Home Destaque Missas passam a ser realizadas no salão paroquial após incêndio na Igreja Matriz de Flores da Cunha

Missas passam a ser realizadas no salão paroquial após incêndio na Igreja Matriz de Flores da Cunha

Após incêndio que destruiu Igreja Matriz Nossa Senhora de Lourdes, comunidade adapta espaço provisório, mantém missas e se mobiliza para reconstrução do templo
Fiéis se mobilizam desde as primeiras horas do dia para organizar o salão paroquial, adaptado para a missa de Nossa Senhora de Caravaggio, celebrada nesta terça-feira (26), às 18h, em Flores da Cunha (Foto: Sohfia Marcon Fiorese)

A comunidade de Flores da Cunha vive momentos de comoção após o incêndio que atingiu a Igreja Matriz Nossa Senhora de Lourdes na última segunda-feira (25). Com a destruição do teto e de grande parte da estrutura interna do templo centenário, as celebrações religiosas foram transferidas temporariamente para o salão paroquial.

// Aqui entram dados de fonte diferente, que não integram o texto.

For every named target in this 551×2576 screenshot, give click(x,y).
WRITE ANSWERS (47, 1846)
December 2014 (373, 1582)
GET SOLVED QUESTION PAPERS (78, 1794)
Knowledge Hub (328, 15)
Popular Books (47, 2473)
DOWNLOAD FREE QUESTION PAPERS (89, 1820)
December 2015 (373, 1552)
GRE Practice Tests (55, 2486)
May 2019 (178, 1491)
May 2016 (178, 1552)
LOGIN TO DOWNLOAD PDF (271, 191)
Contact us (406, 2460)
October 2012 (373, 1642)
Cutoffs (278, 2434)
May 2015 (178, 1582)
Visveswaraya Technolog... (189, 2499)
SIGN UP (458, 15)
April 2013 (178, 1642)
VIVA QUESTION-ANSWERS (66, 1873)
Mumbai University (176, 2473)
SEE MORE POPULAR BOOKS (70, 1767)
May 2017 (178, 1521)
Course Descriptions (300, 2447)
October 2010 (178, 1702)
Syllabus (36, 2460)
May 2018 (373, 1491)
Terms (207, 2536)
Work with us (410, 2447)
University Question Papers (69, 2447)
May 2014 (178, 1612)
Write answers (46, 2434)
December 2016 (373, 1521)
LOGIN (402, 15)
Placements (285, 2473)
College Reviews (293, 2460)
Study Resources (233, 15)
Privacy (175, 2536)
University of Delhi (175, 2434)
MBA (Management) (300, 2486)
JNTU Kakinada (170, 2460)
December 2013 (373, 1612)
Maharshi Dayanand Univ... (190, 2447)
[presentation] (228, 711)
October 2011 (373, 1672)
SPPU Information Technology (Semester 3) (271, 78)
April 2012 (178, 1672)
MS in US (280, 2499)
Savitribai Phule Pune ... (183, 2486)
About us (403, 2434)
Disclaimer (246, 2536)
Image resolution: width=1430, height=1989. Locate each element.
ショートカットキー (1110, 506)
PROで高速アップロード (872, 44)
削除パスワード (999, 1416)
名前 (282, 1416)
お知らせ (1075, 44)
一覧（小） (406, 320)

Mesmo diante do cenário de perda, a fé mobiliza os fiéis. Nesta terça-feira (26), feriado de Nossa Senhora de Caravaggio, a missa está mantida e será celebrada às 18h no novo espaço, adaptado às pressas pela comunidade.

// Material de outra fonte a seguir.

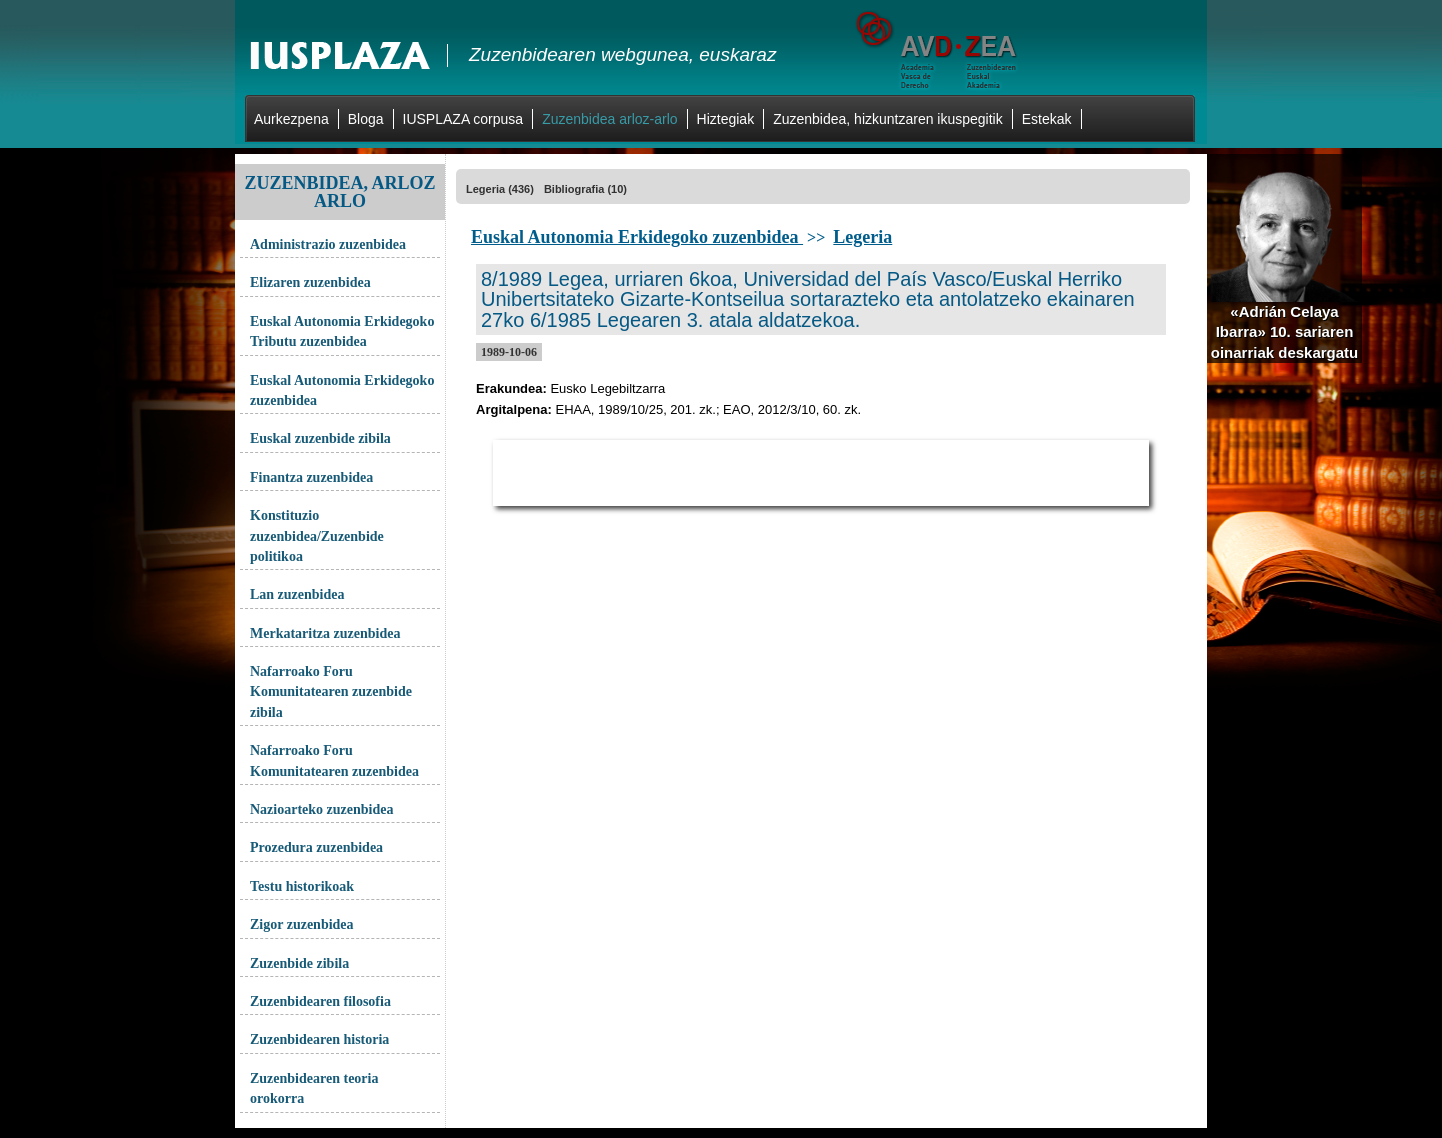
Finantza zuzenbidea (311, 477)
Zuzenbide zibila (299, 963)
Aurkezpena (291, 119)
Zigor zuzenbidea (302, 924)
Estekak (1047, 119)
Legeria (862, 237)
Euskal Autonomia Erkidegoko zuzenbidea (342, 390)
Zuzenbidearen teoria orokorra (314, 1088)
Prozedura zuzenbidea (316, 847)
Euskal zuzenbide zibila (320, 438)
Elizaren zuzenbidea (310, 282)
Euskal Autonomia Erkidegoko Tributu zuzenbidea (342, 331)
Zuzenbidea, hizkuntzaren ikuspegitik (888, 119)
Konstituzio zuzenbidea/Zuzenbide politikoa (317, 536)
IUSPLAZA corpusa (463, 119)
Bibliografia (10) (585, 189)
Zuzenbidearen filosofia (320, 1001)
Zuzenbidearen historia (319, 1039)
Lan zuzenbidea (297, 594)
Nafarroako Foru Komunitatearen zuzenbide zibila (331, 692)
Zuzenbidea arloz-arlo (609, 119)
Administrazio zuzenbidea (328, 244)
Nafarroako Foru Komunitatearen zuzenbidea (334, 760)
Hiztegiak (726, 119)
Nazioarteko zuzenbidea (321, 809)
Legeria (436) (500, 189)
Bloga (366, 119)
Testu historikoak (302, 886)
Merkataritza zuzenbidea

Desde as primeiras horas do dia, voluntários trabalham na organização do salão, montando altar, separando objetos litúrgicos que foram preservados e adequando o ambiente para receber os fiéis. Parte dos itens sacros foi retirada a tempo e agora está sendo reorganizada para uso nas celebrações.

“Voltar o quanto antes para a nossa igreja”

O pároco Jadir Segalla destacou a importância da retomada das celebrações como forma de fortalecer a comunidade diante do momento difícil.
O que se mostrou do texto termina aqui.